▶ _Your instructions_: Tell how many lines of the data below have the string "computer" in them. Say nothing more.
Entries provided below:
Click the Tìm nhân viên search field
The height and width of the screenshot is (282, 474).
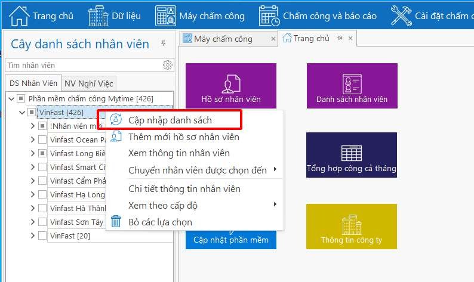coord(82,65)
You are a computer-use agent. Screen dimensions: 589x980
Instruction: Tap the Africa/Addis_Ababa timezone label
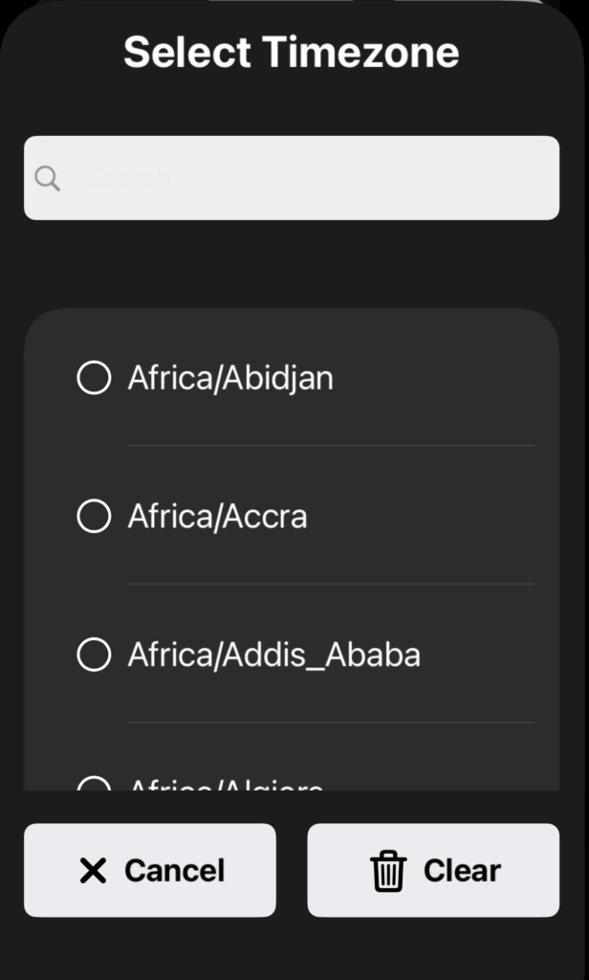[x=274, y=656]
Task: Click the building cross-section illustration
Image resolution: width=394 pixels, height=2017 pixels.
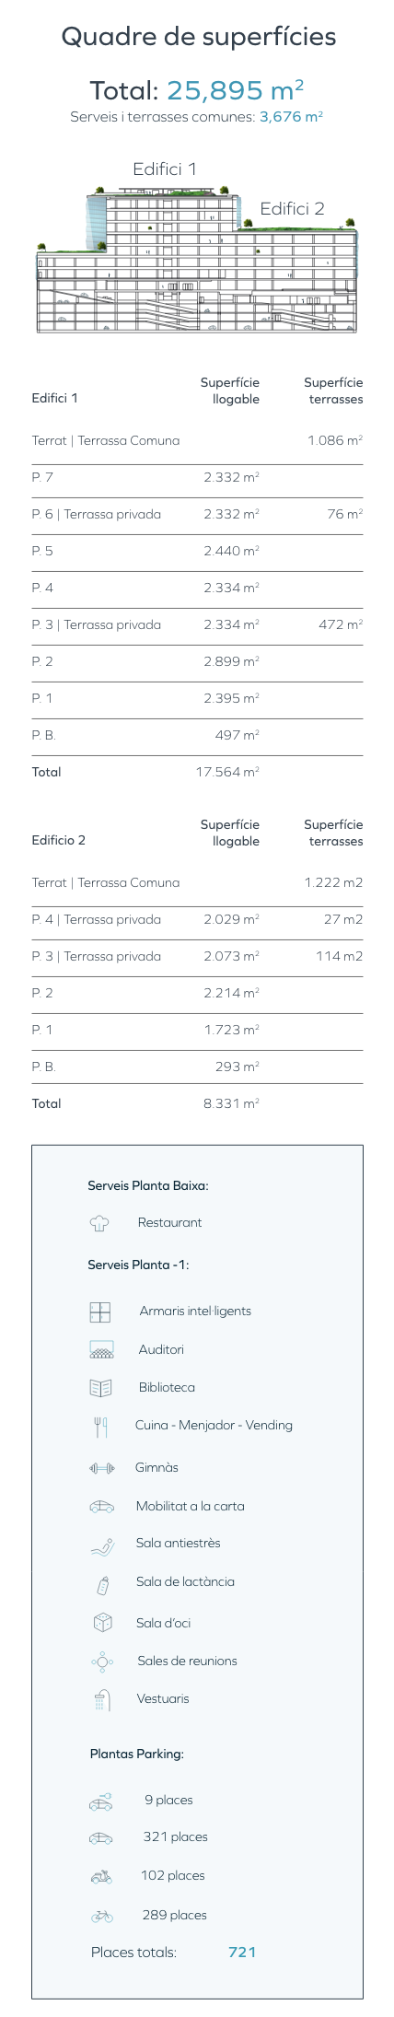Action: point(196,258)
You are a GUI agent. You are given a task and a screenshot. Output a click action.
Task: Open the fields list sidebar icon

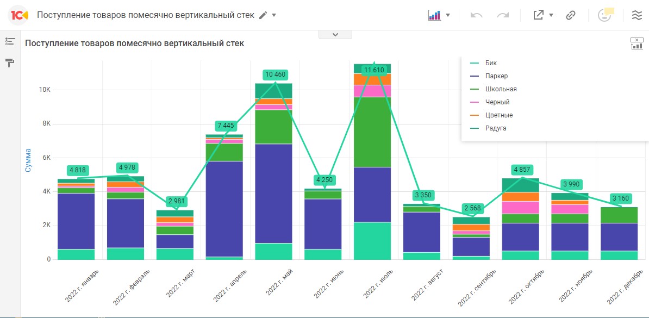point(10,41)
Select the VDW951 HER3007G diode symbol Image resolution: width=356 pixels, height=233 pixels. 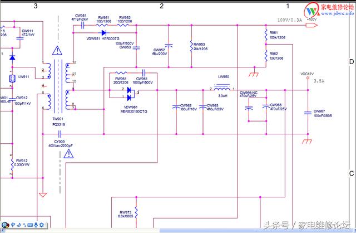(x=104, y=33)
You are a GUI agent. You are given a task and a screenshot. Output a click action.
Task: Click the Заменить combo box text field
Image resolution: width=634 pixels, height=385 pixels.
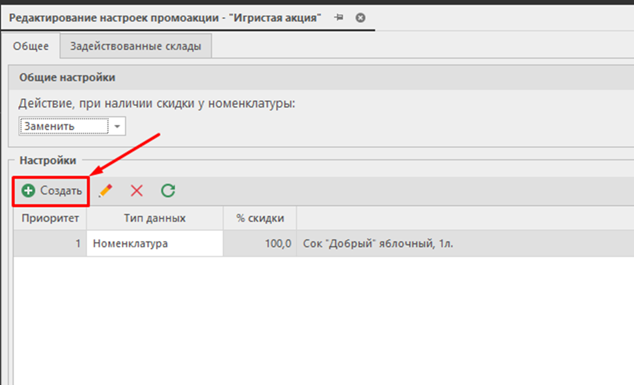64,126
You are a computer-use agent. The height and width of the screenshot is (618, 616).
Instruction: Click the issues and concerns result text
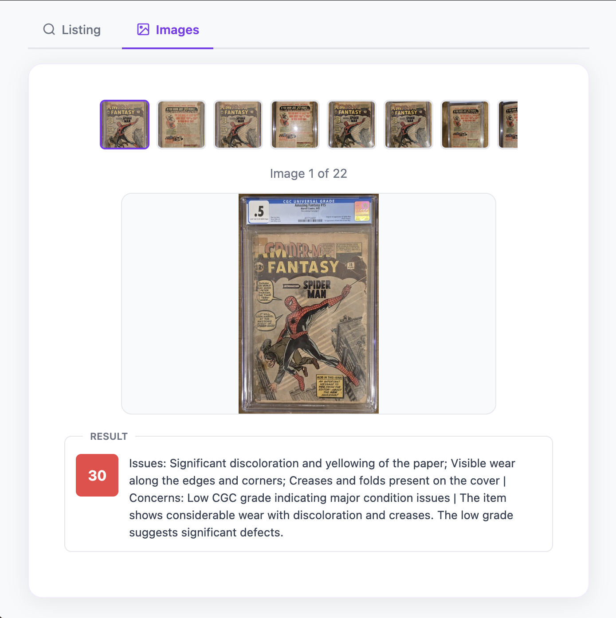(x=322, y=498)
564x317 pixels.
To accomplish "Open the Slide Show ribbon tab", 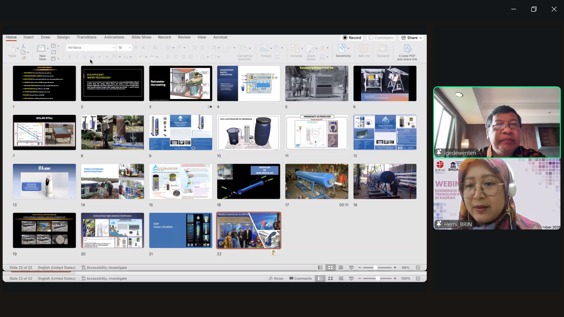I will coord(141,37).
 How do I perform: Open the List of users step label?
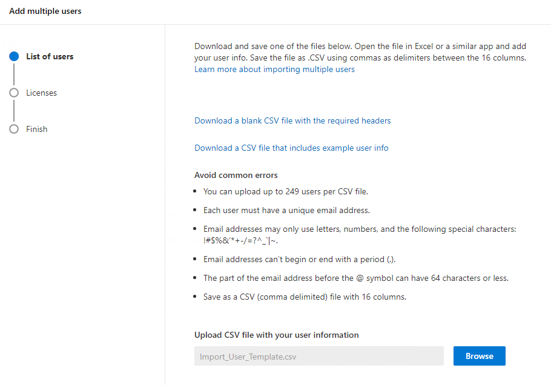pyautogui.click(x=50, y=56)
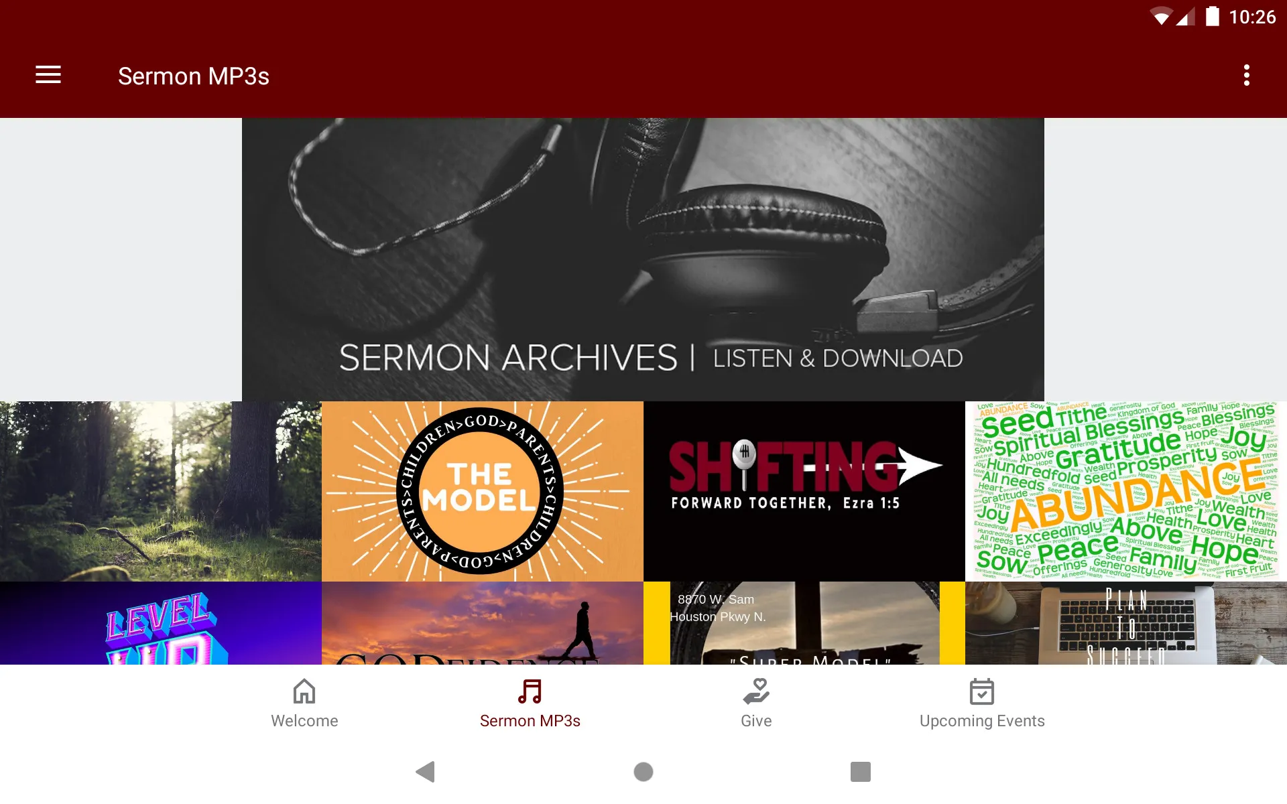This screenshot has width=1287, height=804.
Task: Click the Upcoming Events tab
Action: [981, 703]
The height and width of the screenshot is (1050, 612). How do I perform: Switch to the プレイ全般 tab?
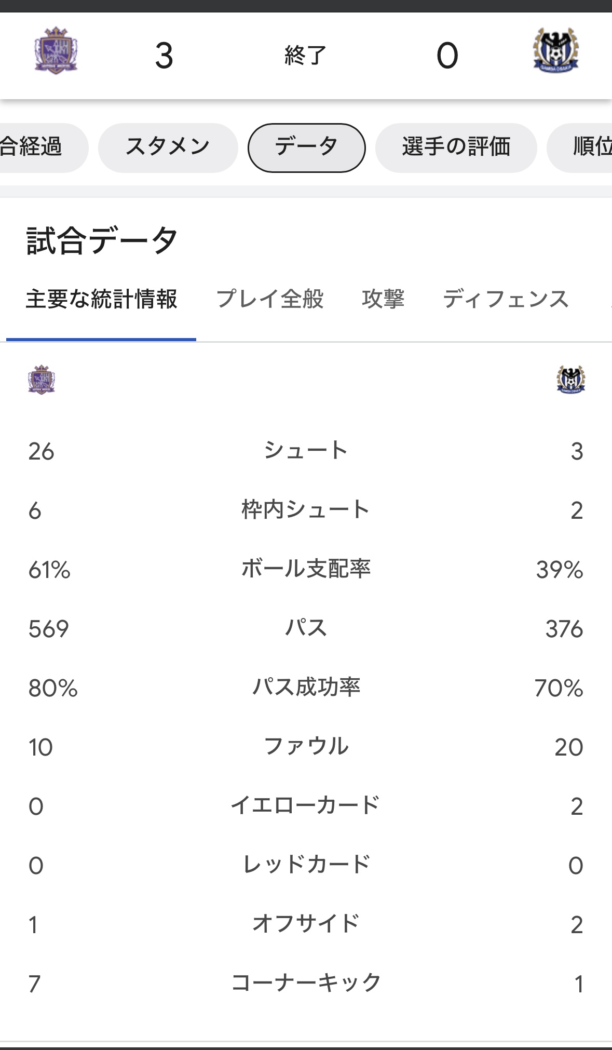click(269, 300)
End of Entries provided.
▶ _Exercise result_: 2